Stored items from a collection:
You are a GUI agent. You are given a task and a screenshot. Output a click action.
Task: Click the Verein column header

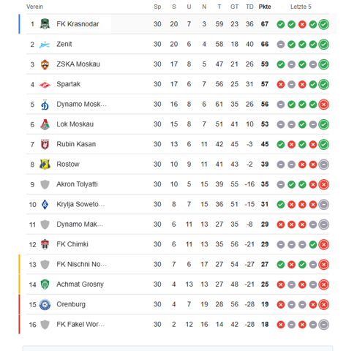(34, 7)
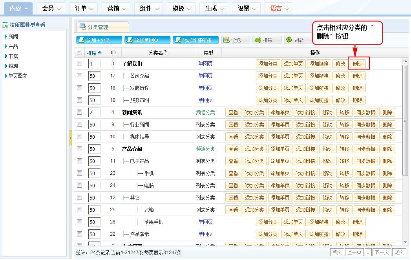Check the 新闻资讯 row checkbox
This screenshot has height=260, width=411.
pyautogui.click(x=80, y=112)
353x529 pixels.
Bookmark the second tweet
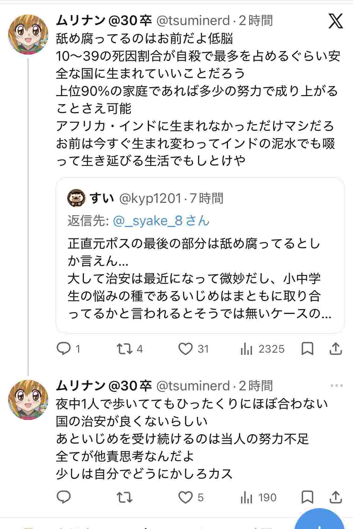tap(307, 497)
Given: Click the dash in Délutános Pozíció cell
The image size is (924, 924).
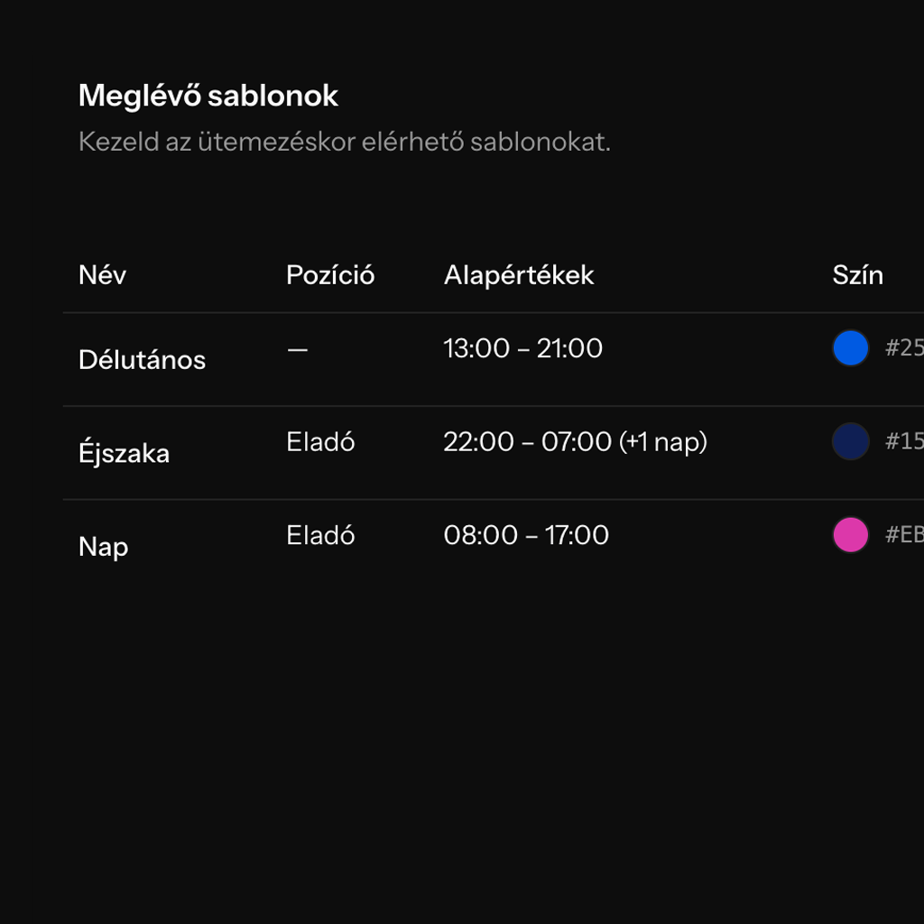Looking at the screenshot, I should [x=297, y=348].
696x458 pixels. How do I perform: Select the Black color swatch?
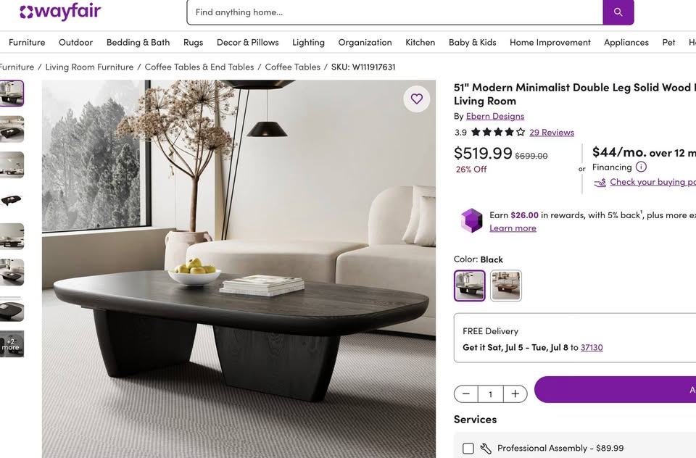pos(469,286)
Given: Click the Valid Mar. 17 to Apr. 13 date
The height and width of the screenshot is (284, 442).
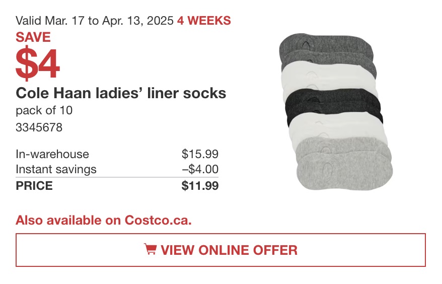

To be done:
Copy the data word for word, from the line containing "696x458 pixels. How" through the final line, including both of those lines. Omit the pictures from your answer.

Exercise response:
696x458 pixels. How do I perform: Select the Black color swatch?
pos(469,286)
Given: Click the Valid Mar. 17 to Apr. 13 date
The height and width of the screenshot is (284, 442).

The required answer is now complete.